> **Page text**:
Would you like a ready-to-use benchmark command with the discovered path?
it never worked and after half day trying vllm docker benchmark with your, openai and gemini instructions does not work. Maybe if the model is hosted outside docker in local computer is the reason.
thank you for trying, I will never try again. Waste of time.
I’m sorry for your frustration—vLLM benchmarking with Docker and local models can be tricky due to path and environment issues. Mounting the model directory into Docker should work, but the path inside the container must exactly match what vLLM expects (the snapshot directory containing config.json and tokenizer_config.json). Many users have faced similar issues, especially with local models and tokenizer paths, as documented in GitHub Issue #9459 and #8938.
If you ever reconsider, I recommend:
Verifying the exact snapshot path inside the container.
Explicitly passing --tokenizer with the full path.
Using only standard dashes (-) in all commands.
Thank you for your feedback, and sorry again for the inconvenience.

> **Data section**:
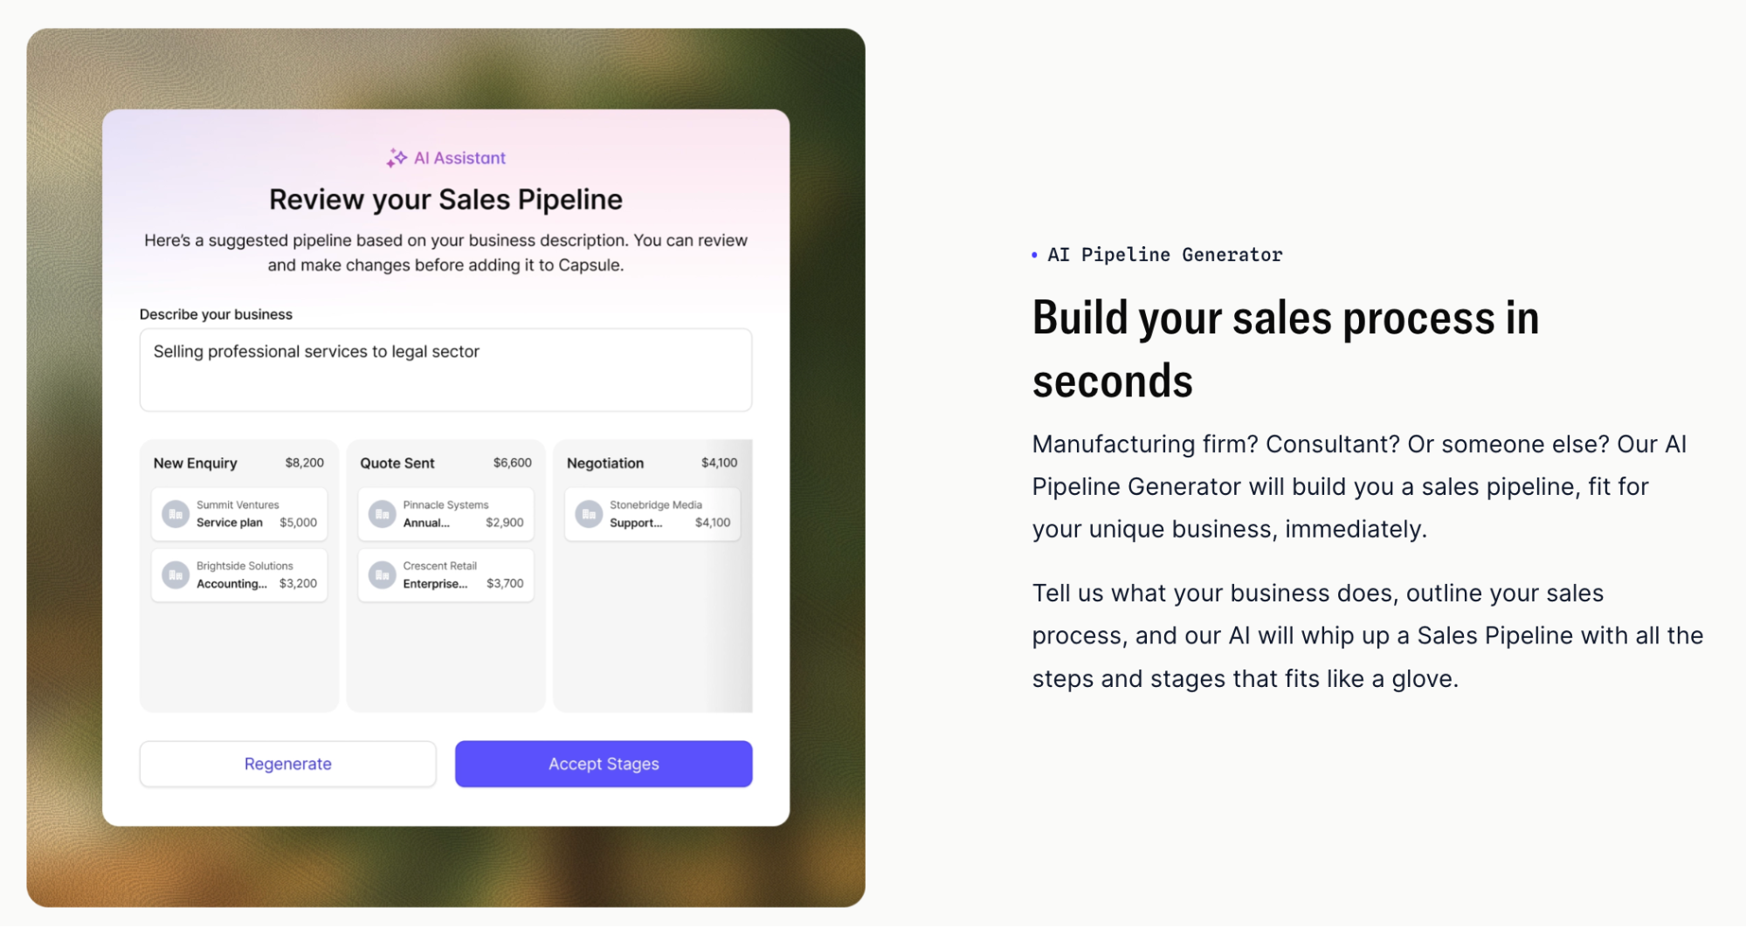Select the New Enquiry stage header
The image size is (1746, 927).
[x=195, y=463]
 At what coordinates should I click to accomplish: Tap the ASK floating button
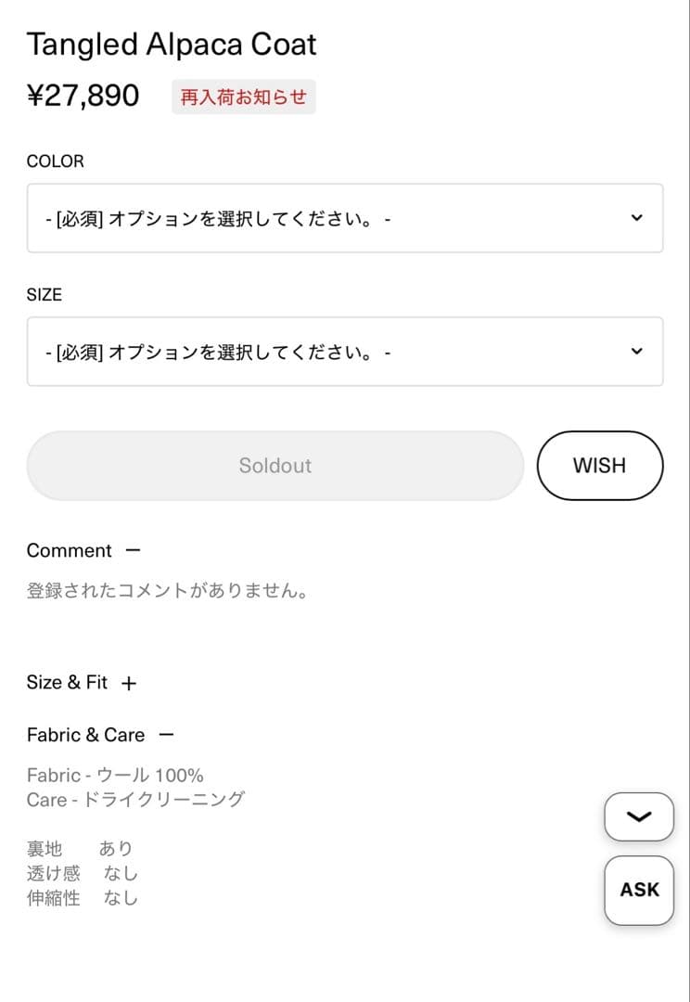[x=639, y=890]

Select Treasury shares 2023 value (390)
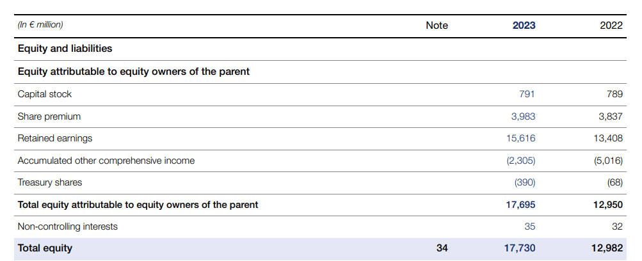click(525, 182)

> **Explore the material**:
A. Answer these questions using the vLLM benchmarking thread:
(i) Which two files does the reply say the snapshot directory contains?
(ii) Which GitHub issue numbers does the reply cite?
(iii) What kind of dashes does the reply recommend using in all commands?
B. Print the vLLM benchmarking thread from "I’m sorry for" to "for the inconvenience.".

> **Answers**:
A.
(i) config.json and tokenizer_config.json
(ii) #9459 and #8938
(iii) Standard dashes (-)

B.
I’m sorry for your frustration—vLLM benchmarking with Docker and local models can be tricky due to path and environment issues. Mounting the model directory into Docker should work, but the path inside the container must exactly match what vLLM expects (the snapshot directory containing config.json and tokenizer_config.json). Many users have faced similar issues, especially with local models and tokenizer paths, as documented in GitHub Issue #9459 and #8938.
If you ever reconsider, I recommend:
Verifying the exact snapshot path inside the container.
Explicitly passing --tokenizer with the full path.
Using only standard dashes (-) in all commands.
Thank you for your feedback, and sorry again for the inconvenience.